Exercises:
1/ Using the film summary, decide whether each statement agrees with it: (a) The film came out in 1985. (b) Dhanraj has three brothers. (c) Chanda's mother is a widow. For each, give yes or no and quote the words that settle it.
2/ In the film summary, what does Chanda swear to do to get back at Dhanraj's family?
━━━━━ Reading text
Ghar Dwaar is a 1985 Hindi family drama film starring Tanuja and Sachin Pilgaonkar in the lead roles. The film was remade in Telugu as Aadi Dampatulu, in Kannada as Maneye Manthralaya and in Tamil as Kudumbam Oru Kovil.

Plot
Dhanraj resides with his two brothers, Chander and Ketan, his sister, Asha, and wife, Savitri, in their family home. Dhanraj wants Chander and Ketan to study and get better jobs, so he slogs away at work, and also finds part-time work to keep the in-flow to sustain his family and pay for their education. But this is not enough and a choice must be made to allow only one brother to carry on studying. Ketan feigns an illness and let's Chander continue on to become an engineer, and eventually marries the only daughter, Chanda, of a multi-millionaire widow. Things do not go as planned and Chanda and her mother face humiliation after humiliation at the hands of Dhanraj and his family. Chanda swears to avenge this by destroying the love that binds this family. Watch as Chanda works on each family member individually with the hopes of separating them and dividing their love - so that she can live alone with Chander.
━━━━━━━━━━
━━━━━ Entries shown
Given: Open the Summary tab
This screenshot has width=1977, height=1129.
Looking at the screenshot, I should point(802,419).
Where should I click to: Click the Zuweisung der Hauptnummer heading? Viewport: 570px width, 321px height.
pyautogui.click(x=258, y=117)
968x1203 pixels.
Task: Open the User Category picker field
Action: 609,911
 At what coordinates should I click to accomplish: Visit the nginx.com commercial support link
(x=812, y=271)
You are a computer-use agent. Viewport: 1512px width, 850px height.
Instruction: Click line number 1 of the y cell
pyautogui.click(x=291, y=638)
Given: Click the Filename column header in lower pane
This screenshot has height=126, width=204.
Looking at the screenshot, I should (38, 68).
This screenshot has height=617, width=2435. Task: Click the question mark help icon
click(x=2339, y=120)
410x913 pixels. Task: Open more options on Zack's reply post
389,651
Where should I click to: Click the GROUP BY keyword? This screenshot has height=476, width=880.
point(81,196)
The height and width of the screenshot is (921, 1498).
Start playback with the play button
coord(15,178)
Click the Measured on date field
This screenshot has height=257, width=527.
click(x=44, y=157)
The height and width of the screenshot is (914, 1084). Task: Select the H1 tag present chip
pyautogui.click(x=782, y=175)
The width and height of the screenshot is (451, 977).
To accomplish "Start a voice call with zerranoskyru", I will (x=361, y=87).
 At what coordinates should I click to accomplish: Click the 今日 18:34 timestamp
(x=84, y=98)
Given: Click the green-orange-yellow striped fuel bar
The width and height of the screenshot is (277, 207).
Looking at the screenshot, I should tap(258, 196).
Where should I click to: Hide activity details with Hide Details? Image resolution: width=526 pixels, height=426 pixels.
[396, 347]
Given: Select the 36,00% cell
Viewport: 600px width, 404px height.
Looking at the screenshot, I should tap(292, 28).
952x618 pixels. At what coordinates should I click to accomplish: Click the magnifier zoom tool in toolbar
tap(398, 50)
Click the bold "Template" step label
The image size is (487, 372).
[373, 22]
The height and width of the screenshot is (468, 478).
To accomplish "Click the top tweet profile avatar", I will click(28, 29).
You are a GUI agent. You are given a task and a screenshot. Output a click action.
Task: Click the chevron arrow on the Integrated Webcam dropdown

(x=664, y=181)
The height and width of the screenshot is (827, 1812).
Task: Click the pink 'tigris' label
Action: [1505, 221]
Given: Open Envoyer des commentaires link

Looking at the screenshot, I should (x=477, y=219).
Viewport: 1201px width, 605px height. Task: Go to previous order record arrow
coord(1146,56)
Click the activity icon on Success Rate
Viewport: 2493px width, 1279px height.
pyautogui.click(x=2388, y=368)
━━━━━━━━━━
Answers to the tasks:
1/
(a) Yes: "Ghar Dwaar is a 1985 Hindi family drama film"
(b) No: "his two brothers, Chander and Ketan"
(c) Yes: "the only daughter, Chanda, of a multi-millionaire widow"

2/ She swears to destroy the love that binds the family.